Okuma Metni -
────────

Abaküs Yazılım
10. Hukuk Dairesi
Esas No: 2015/252
Karar No: 2016/6286
Karar Tarihi: 21.04.2016

Yargıtay 10. Hukuk Dairesi 2015/252 Esas 2016/6286 Karar Sayılı İlamı

10. Hukuk Dairesi         2015/252 E.  ,  2016/6286 K.

    "İçtihat Metni"


    Mahkemesi :Asliye Hukuk (İş) Mahkemesi
    .

    Dava, trafik kazası sonucu ölen sigortalının hak sahiplerine bağlanan aylıklar ile yapılan ödemeden oluşan Kurum zararının rücuan tahsili istemine ilişkindir.
    Mahkemece, ilamında belirtildiği şekilde davanın davalılardan ... ve ... A.Ş yönünden reddine, davalı ... yönünden ise kabulüne karar verilmiştir.

────────

Verilen Veriler -
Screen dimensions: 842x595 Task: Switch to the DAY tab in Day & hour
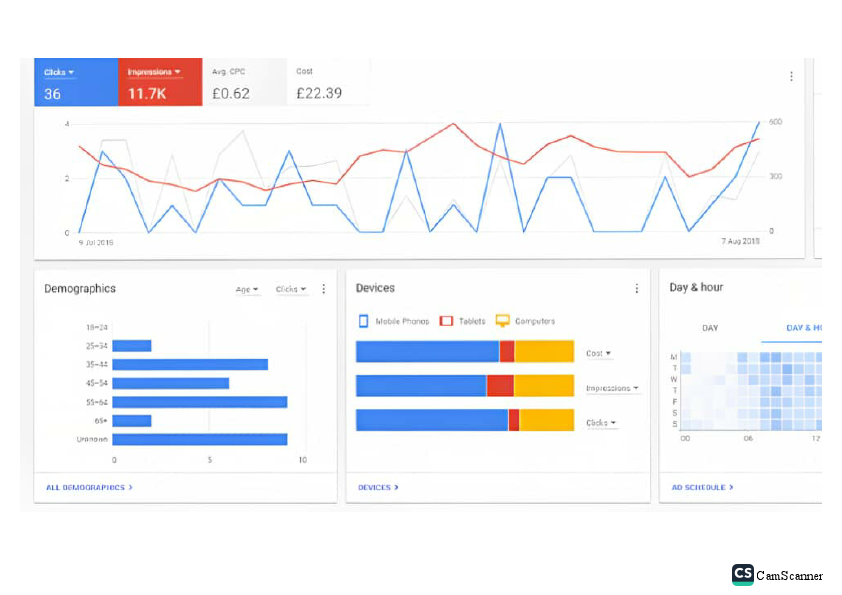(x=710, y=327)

────────

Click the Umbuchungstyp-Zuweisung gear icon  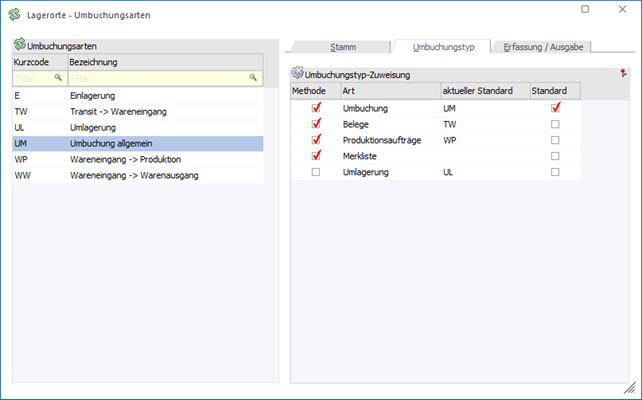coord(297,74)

────────

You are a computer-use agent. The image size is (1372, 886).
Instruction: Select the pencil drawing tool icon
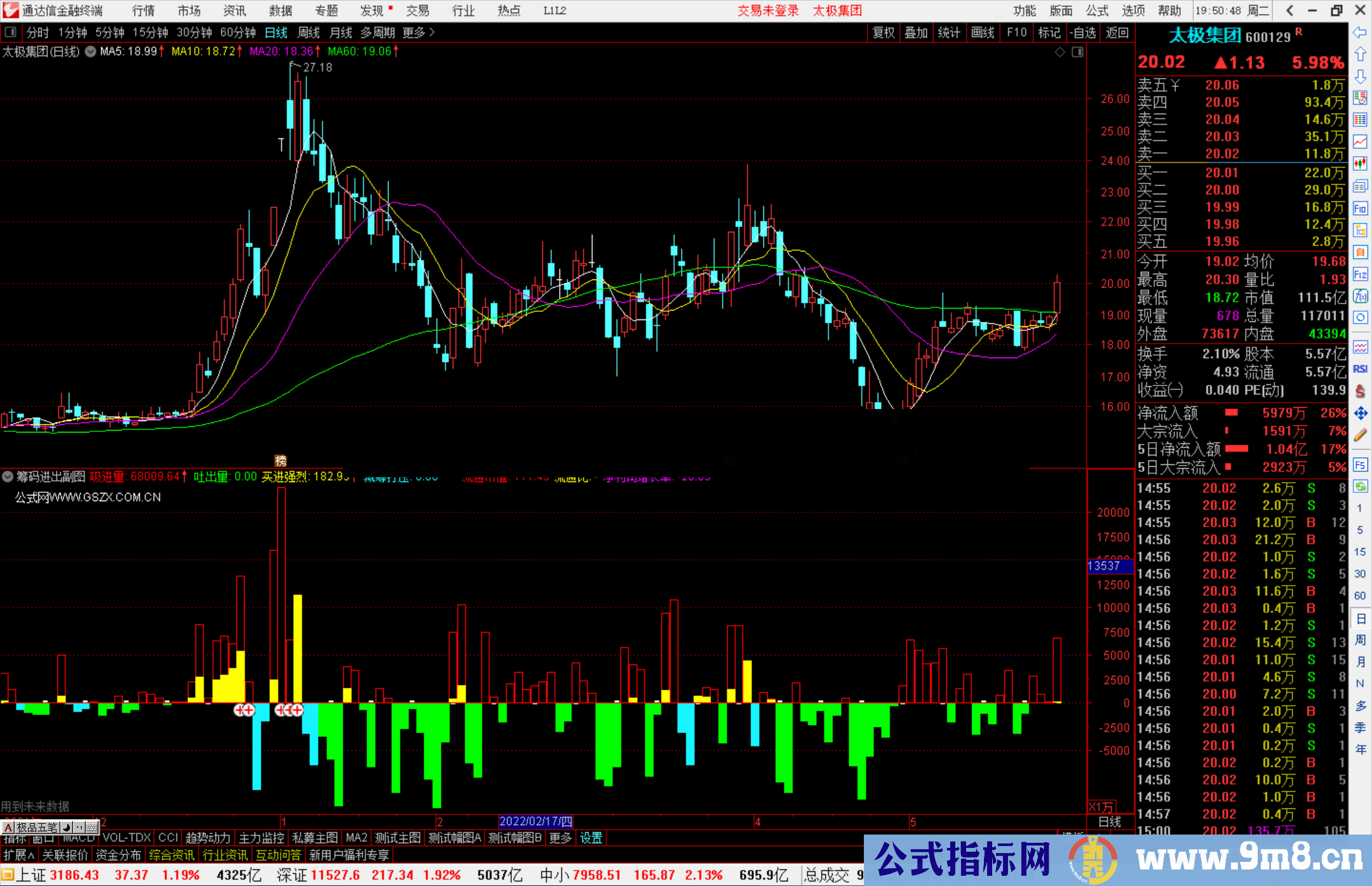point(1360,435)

────────

Yargıtay kararına göre aşağıdaki soruları yanıtlayın:
1. Karar tarihi nedir?
2. Kararı veren ilk derece mahkemesi hangisidir?
3. Dava neyin tahsili istemine ilişkindir?

1. 21.04.2016
2. Asliye Hukuk (İş) Mahkemesi
3. Trafik kazası sonucu ölen sigortalının hak sahiplerine bağlanan aylıklar ile yapılan ödemeden oluşan Kurum zararının rücuan tahsili istemine ilişkindir.